I am thankful for my mom.  I know it's cliche' for people to be thankful for their mother, but I am.  She showed me through hard work, dedication, and determination that you can get through the hard times and into better, brighter, happier times.  Even if you fall right back into a hard time.  She showed me that you just have to pick yourself back up and get back through it.  She showed me that love is not just word spoken, but it is also sacrificing for the person who you are speaking the word to.  She showed me that love is sticking by the one you love and not giving up but working through things.  She showed me that love still exist even when you don't agree with ones way of life.

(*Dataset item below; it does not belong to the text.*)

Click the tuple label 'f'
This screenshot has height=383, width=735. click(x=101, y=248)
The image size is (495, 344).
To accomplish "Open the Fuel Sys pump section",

Finally, I am thankful that I have had my moment.  You see a moment is different for each person.  It's the moment that changes that persons life forever.  My moment was the night I quit using meth.  It was when I realized that I was truly above all the stupid, pointless, life ruining drugs that I had been using going as far back as when I was 17.  It was when I realized that if I wanted my life to get any better I was going to have to start working hard for it.  I had to make my life better.  I could no longer just sit around and wait for a better life to just happen.  I couldn't just keep depending on others to take care of everything for me.  I had to be independent.  I had to stand on my own two feet.  Now I'm far from 100% independent, but I'm working towards it.  I am fighting for my independence.  I'm fighting to bettering my life.

And that is why, my moment is what I'm most thankful for!

Well and my momma of course!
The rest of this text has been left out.